Which Wins: HTTPS, SPDY, or HTTP/2? A Real-World Performance Comparison
This article translates and expands a performance study that pits HTTPS, SPDY/3.1, and HTTP/2 against each other using Firefox and HttpWatch on Google UK's homepage, revealing trade‑offs in header compression, response size, connection multiplexing, and page‑load speed.
HTTP/2 promises clear performance gains, but the use of padding in response data introduces a potential trade‑off between speed and security.
Recent browser updates have made it possible to test these protocols: Firefox 35 ships with HTTP/2 support (draft 14) enabled by default, while Chrome requires manual activation via about://flags. HttpWatch now displays the protocol used for each request.
Performance Comparison
The tests were conducted with Firefox and HttpWatch on the Google UK homepage, switching between three protocols—original HTTPS, SPDY/3.1, and HTTP/2—by toggling settings in about:config. All tests used an empty cache.

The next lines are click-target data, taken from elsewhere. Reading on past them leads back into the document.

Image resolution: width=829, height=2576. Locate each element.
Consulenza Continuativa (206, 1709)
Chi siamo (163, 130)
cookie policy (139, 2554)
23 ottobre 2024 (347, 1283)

Test #1: Request and Response Header Size
Most sites compress page content, but HTTP/1.1 cannot compress headers. SPDY uses the DEFLATE algorithm, while HTTP/2 employs the HPACK algorithm, which combines predefined tokens, a dynamic table, and Huffman coding.
Screenshot of header sizes (sent and received) shows HTTP/2 producing the smallest headers.
Winner: HTTP/2
Test #2: Response Size
Response size includes headers and the encoded body. Although HTTP/2 has the smallest headers, SPDY delivers a smaller overall response for text content because HTTP/2 adds optional padding bytes to data frames.

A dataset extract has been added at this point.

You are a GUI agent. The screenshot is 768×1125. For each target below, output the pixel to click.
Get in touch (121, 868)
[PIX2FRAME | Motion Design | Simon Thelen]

Images illustrate the larger response size for HTTP/2 due to padding.
Padding can obscure the true size of frames and mitigate attacks such as BREACH, but it is not applied to already‑compressed image files.
Winner: SPDY
Test #3: TCP Connections and SSL Handshake Time
Increasing the maximum concurrent connections per domain improves performance in HTTP/1.1. SPDY and HTTP/2 reduce the number of TCP and SSL handshakes by multiplexing multiple requests over a single connection.
Both protocols show lower handshake overhead compared with plain HTTPS.

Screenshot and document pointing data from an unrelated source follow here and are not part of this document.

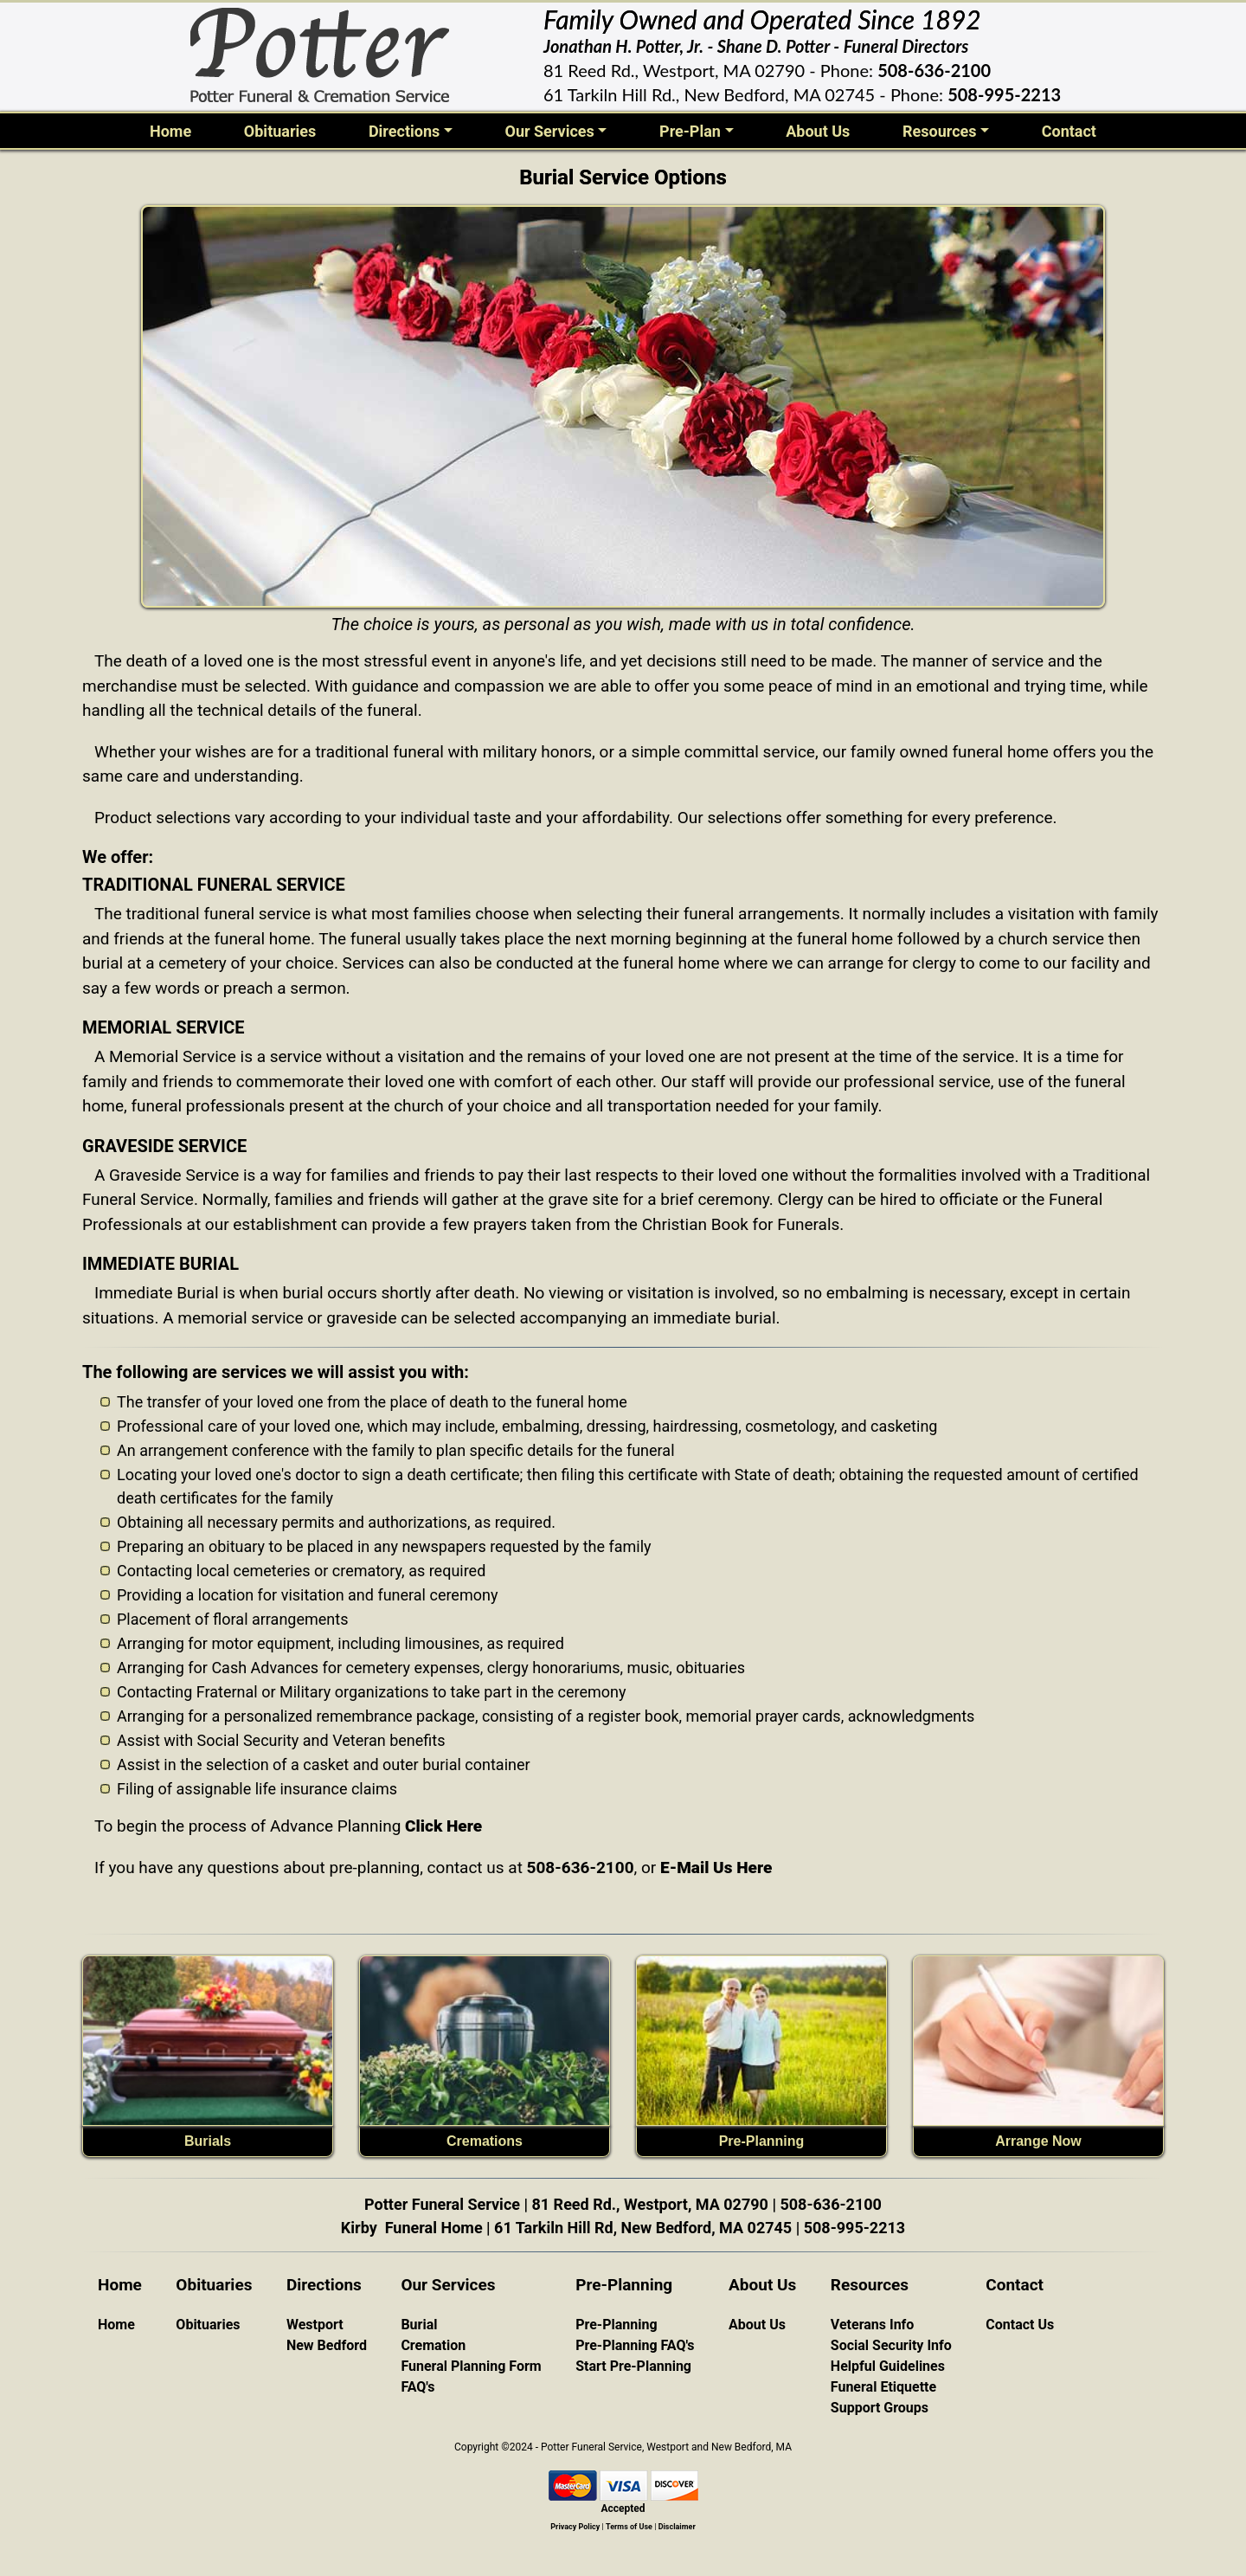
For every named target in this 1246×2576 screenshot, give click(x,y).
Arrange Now (1038, 2141)
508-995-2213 (1004, 94)
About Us (818, 131)
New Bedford (326, 2345)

Joint Winners: SPDY & HTTP/2
Test #4: Page Load Time
Page‑load time measured by HttpWatch reflects the moment the page is fully downloaded and usable. HTTP/2 consistently achieved the fastest load times, while HTTPS lagged due to lack of header compression and multiple connections.
Winner: HTTP/2
Conclusion
HTTP/2 appears to deliver noticeable performance advantages, yet the padding used in response data creates a nuanced trade‑off between speed and security.